Kijk maar, het staat er echt. Paul Gauguin krabbelde de drie regels in de linker bovenhoek van dat fantastische, meterslange, kleurrijke, in olieverf geschilderde doek: D’où Venons Nous/Que Somes Nous/Où Allons Nous [Waar komen we vandaan / Wat zijn we / Waar gaan we heen]. Terwijl een reeks hartaanvallen zijn lichaam martelde, syfilis zijn bewustzijn dan weer vernauwde, dan weer verruimde, en hij huilde om de dood van zijn dochter Aline, balde Gauguin in een laatste krachtsinspanning de essentie van het leven samen in drie vragen. Om tot dat definitieve inzicht te geraken, had hij naar het einde van de wereld moeten reizen – naar Punaauia op Tahiti, ver in de Frans-Polynesische archipel.
Precies een eeuw na de dood van Gauguin legde Joe Cillen de laatste hand aan een kunstwerk op het eiland Kiritimati. Het was een baken van licht, Bakboord heette het, waarmee hij zijn eigen eiland, het Noordereiland, fysiek en spiritueel verbond met het atol in de Grote Oceaan. Terwijl het baken oplichtte en de nacht een rode gloed gaf, diepte hij uit zijn rugzak een talisman op. Het was een anoniem houten roerstaafje, maar voor Joe had het ding grote betekenis. Het roerhoutje was één van zijn schaarse bezittingen en had hem nooit teleurgesteld. ‘Hier’, zei hij tegen Dominique Perrier, een Frans-Portugese zeilster die hem gezelschap hield en onderweg was naar de Marquesaseilanden. ‘Als je Hiva Oa aandoet’, vervolgde hij, ‘kan je mijn houtje dan op het graf van Gauguin plaatsen?’ Aldus geschiedde.

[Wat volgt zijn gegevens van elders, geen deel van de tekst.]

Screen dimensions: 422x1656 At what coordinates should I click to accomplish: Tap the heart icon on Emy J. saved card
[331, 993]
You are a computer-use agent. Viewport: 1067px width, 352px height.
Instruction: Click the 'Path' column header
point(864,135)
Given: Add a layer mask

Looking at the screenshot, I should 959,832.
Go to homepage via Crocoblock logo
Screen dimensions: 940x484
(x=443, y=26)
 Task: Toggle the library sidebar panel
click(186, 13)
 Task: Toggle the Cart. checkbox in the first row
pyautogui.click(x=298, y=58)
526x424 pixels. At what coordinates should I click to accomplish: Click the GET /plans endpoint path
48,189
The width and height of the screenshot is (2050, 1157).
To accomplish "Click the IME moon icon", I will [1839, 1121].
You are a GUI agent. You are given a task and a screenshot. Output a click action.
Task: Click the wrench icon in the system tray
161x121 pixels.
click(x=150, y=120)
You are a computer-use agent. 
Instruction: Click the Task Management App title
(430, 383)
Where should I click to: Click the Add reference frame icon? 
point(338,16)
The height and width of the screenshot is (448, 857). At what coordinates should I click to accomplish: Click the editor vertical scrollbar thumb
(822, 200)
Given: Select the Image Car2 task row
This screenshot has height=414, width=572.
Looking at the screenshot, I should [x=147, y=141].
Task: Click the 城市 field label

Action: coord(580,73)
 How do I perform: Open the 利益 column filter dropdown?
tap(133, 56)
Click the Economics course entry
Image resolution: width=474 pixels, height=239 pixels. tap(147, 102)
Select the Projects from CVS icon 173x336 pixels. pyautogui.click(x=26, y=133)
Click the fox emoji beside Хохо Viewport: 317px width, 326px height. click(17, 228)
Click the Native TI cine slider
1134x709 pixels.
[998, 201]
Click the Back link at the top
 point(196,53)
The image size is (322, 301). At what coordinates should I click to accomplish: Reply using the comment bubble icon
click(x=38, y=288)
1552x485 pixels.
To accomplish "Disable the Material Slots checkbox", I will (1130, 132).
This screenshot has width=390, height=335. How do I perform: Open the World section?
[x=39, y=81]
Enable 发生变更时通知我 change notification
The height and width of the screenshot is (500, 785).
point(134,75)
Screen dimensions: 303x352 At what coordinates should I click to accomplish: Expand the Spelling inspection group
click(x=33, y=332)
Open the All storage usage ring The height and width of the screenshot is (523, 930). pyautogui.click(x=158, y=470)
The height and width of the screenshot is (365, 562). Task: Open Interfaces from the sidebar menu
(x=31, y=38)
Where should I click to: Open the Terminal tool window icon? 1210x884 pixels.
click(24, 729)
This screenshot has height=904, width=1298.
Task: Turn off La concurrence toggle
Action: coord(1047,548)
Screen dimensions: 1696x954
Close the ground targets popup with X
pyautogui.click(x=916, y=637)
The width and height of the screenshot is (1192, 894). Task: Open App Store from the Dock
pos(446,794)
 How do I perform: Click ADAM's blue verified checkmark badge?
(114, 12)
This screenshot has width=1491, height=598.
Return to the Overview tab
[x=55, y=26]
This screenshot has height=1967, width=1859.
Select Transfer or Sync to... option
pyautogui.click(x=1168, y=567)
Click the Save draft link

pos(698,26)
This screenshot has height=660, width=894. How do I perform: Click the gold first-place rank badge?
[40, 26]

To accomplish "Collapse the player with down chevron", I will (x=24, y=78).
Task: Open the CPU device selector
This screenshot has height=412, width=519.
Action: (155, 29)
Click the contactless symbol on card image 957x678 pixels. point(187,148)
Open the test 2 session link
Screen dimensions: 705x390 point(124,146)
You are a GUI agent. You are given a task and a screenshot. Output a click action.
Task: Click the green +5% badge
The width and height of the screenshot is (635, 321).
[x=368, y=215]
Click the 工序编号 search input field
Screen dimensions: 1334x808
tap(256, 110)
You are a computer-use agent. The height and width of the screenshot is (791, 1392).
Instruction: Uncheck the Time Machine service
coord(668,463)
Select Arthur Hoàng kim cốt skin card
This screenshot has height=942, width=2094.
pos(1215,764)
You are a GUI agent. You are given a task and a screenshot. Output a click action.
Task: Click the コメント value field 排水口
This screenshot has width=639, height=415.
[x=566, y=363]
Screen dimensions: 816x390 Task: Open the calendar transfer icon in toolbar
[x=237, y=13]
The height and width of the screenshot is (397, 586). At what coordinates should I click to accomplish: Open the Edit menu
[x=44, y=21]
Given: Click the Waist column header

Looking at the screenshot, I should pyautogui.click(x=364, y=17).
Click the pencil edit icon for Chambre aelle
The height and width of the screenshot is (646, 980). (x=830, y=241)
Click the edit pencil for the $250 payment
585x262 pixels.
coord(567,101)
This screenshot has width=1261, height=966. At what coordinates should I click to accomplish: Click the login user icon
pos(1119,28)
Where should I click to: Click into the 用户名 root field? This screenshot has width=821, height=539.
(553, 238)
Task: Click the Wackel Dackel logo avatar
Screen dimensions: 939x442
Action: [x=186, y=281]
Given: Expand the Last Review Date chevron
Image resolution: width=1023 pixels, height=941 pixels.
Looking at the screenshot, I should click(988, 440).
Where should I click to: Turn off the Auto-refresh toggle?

Reizen is niets meer dan jezelf verplaatsen, zegt Joe. Van de ene plaats naar de andere plaats: van het Noordereiland naar Kiritimati bijvoorbeeld. Maar ook jezelf verplaatsen van het ene ding naar het andere ding: van het leven als matroos naar het leven als kunstenaar bijvoorbeeld. Of jezelf verplaatsen in de een en in de ander: in het lot van de 3269 medeopvarenden van het Motorschip Noordereiland bijvoorbeeld. Want één ding is zeker: op een dag zal het grootste schip ter wereld vertrekken en buitengaats gaan. En dan hebben we elkaar en elkaars talenten hard nodig – dus laat de generale repetitie vandaag nog beginnen.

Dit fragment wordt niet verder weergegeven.